## Work order
What is needed here is an exact repetition of the records below, beginning at the line that has "1568x763 pixels." and stopping after the line that has "Given: Open the 履歴 history tab".

## Material for this task
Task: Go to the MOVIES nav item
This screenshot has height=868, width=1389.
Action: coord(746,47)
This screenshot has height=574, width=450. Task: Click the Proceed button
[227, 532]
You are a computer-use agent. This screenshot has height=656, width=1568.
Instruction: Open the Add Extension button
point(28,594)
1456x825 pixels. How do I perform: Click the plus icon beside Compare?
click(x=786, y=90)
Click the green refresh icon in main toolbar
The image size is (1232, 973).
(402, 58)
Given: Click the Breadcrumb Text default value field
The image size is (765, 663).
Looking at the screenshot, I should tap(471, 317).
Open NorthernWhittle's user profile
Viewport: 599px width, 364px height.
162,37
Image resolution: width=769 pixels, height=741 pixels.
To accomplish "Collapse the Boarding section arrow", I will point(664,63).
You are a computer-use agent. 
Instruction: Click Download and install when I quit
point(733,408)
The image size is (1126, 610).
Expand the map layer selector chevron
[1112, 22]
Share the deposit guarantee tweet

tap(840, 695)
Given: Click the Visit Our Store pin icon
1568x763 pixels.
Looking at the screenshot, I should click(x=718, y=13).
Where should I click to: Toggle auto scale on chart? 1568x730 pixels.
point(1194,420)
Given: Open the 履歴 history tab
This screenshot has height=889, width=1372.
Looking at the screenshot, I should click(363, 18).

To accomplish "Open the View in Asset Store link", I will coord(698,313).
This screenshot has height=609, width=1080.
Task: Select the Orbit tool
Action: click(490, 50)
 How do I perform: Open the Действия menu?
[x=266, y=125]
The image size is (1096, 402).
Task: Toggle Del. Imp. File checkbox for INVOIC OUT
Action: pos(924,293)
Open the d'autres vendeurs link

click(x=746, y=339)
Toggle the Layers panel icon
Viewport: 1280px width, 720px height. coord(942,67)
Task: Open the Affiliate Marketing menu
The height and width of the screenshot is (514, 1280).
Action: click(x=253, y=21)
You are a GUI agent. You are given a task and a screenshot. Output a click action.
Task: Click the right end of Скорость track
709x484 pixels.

## Written reply
1568x763 pixels.
Looking at the screenshot, I should click(x=718, y=13).
Where should I click to: Toggle auto scale on chart? 1568x730 pixels.
point(1194,420)
Given: Open the 履歴 history tab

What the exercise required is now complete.